I think a big problem behind the reluctance of alternatives to the strictly chronical timeline on Mastodon is that people fear that too much power is taken out of their hands if they are introduced. But the fact is: it is already the case that we put a lot of trust in administrators to put the correct software in place. A strictly chronological timeline makes one thing less to worry about but basically, it only reduces the symptom of the problem. Instead, I think the real problem needs to be faced: take away the fear of users that their instances are not working as they are supposed to and give them the power to check themselves whether the instances they are on are actually doing what they subscribed to.
As the most important, I think of the following two:
- Defederation Tool: shows from which other instances your own instance defederated (I think that already exists).
- Timeline tool: is the timeline curated based on the algorithm the instance proposed.
If these are in place, you could check that you see the right posts by the right instances, which is already a nice thing to know to begin with and would at least me quite content for introducing custom timelines and thereby giving more power to the admins. And with the mentality of this being an important issue, there would always be someone trying to see if an instance is run as promised and most admins wouldn't bother trying to do bad things.

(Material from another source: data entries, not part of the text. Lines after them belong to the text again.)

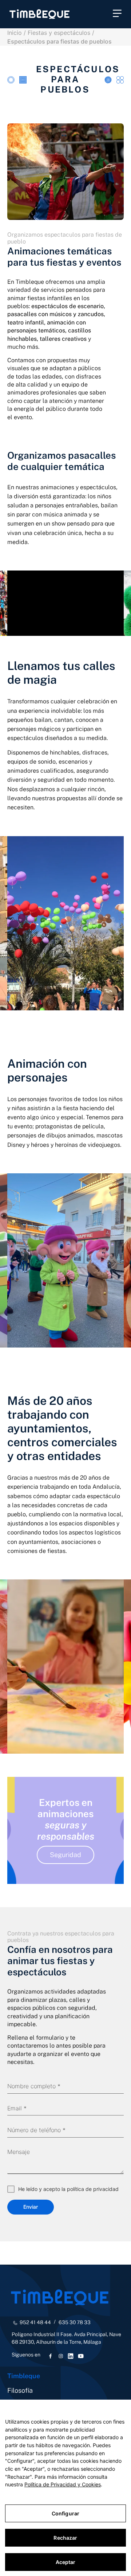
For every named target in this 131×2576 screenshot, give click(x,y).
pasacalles (92, 455)
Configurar (65, 2513)
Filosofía (20, 2390)
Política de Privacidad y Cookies (62, 2484)
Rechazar (65, 2538)
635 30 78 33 (75, 2322)
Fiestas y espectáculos (59, 32)
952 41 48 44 (35, 2322)
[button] (117, 14)
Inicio (14, 32)
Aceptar (66, 2562)
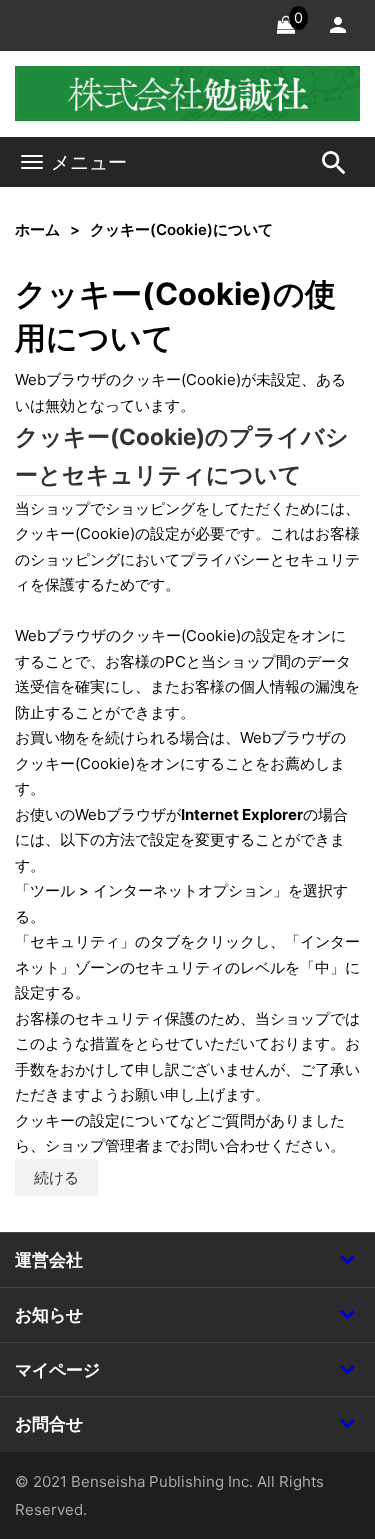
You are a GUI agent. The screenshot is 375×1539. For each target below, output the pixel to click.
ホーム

Additionally, the algorithms would need to be determinstic and data collected by the instance about the user downloadable.
PS: Of course admins are doing a great job here, also given that most of them are volunteers. I'm not saying they are bad people, I'm just saying there need to be tools to control what they are doing if more powerful tools will be introduced to them in the future like custom timelines.
No necessarily. Just let it federate.
You mean subscribing to algorithms of other instances? Really interesting idea but I doubt that it would be a good idea security-wise.
It would have to be a defined standard. I imagine it not so much as a script that runs, but rather a description of fields and weights. I guess there might be some computation involved, but I think a standard could be devised that there would minimize the security risk.
Interesting idea. Who would be setting the standards? Some neutral committee? W3C?
Don't know. As long as it is open source, I'm not sure it would matter. Eventually one would win out with the community.